I was actually a bit behind in turning this interview in, specifically because of this question. I just got really stuck and couldn’t figure out how to answer it, especially with all the madness around debut, so I kind of mentally shelved it to come back to later.
And then my husband and I were driving yesterday in the car. He doesn’t usually read my work ahead of time (bad things happening to imaginary people, like, really stresses him out), but he’d felt safe enough from the various descriptions and summaries that he thought he could handle this one. He was about half-way through, and he wanted to tell me that he really liked it and it really reminded him of the video game Disco Elysium, particularly in the way the main character navigates the world and how he comes by information. So I guess, maybe it would be best as a game?
So, is there anything else you think people need to know about Liar, Dreamer, Thief?
Some important plot points in the book center around the character’s relationship with music.

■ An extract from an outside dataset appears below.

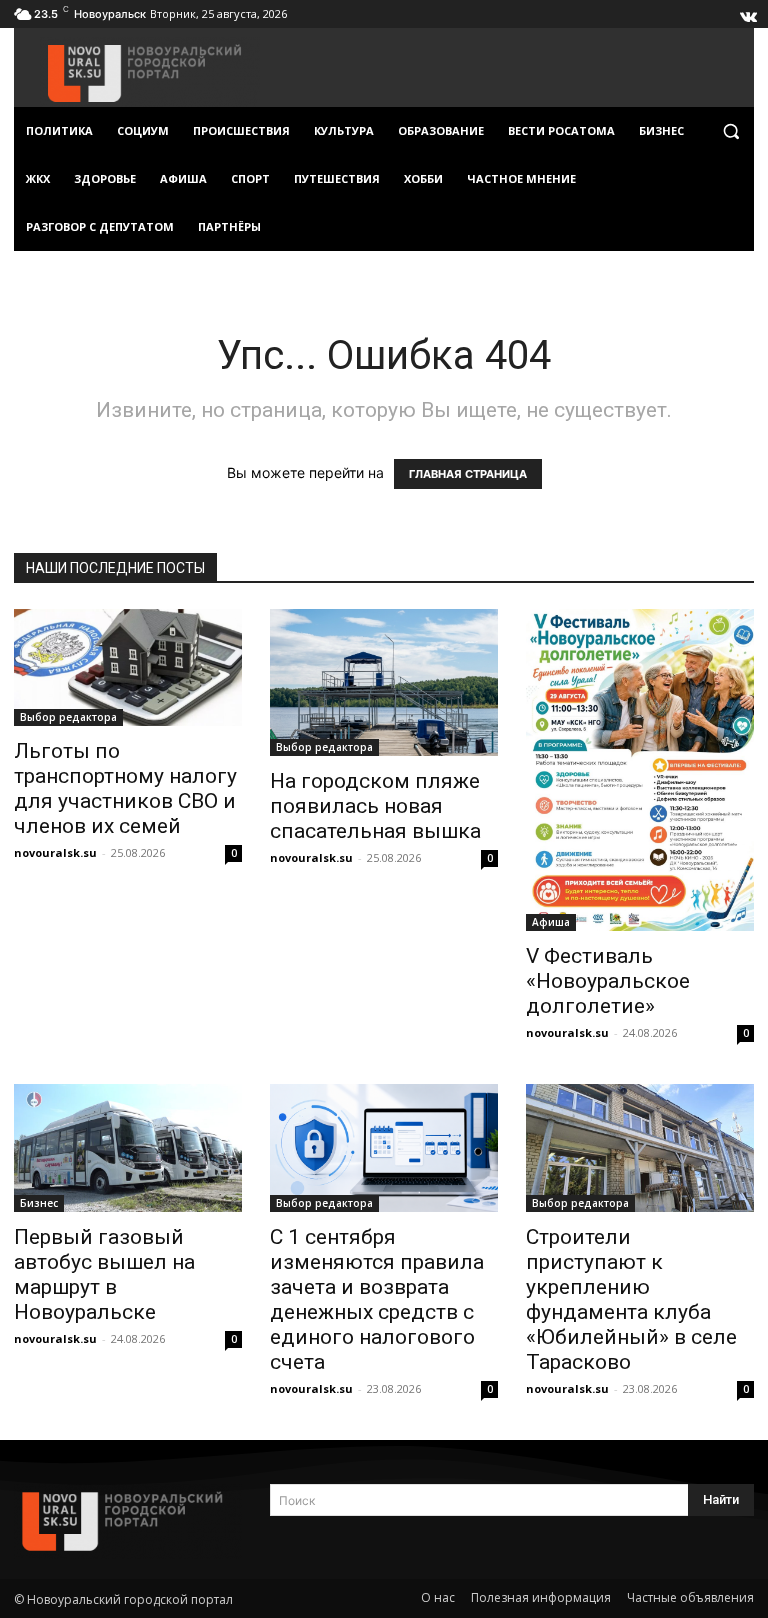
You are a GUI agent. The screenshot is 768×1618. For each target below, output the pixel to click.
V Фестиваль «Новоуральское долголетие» (608, 981)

If you’re interested in what the music sounds like, all of the songs mentioned in the book have been added to a Spotify playlist — with the exception of the band 14 Dogs, who are imaginary.
That said, 14 Dogs are just the now-defunct 19 Wheels (and more specifically, their Sugareen album), who was my favorite local indie band when I was just a bit younger than Katrina.
Finally, if someone enjoys Liar, Dreamer, Thief, what similar kind of novel of someone else’s would you suggest they read while waiting for you to decide if you’re going to write a sequel called Kortney, Kim, Khloe, Kendall, Kylie?
I think it depends why you like it. If you’re really into the trippiness of it, the delving into mental health and the emotional complexity, I think you’d probably like Carmen Maria Machado’s In The Dream House or Machado’s short story collection Her Body And Other Parties. If the psychological suspense aspects are your favorite part, maybe Riley Sager’s Survive The Night?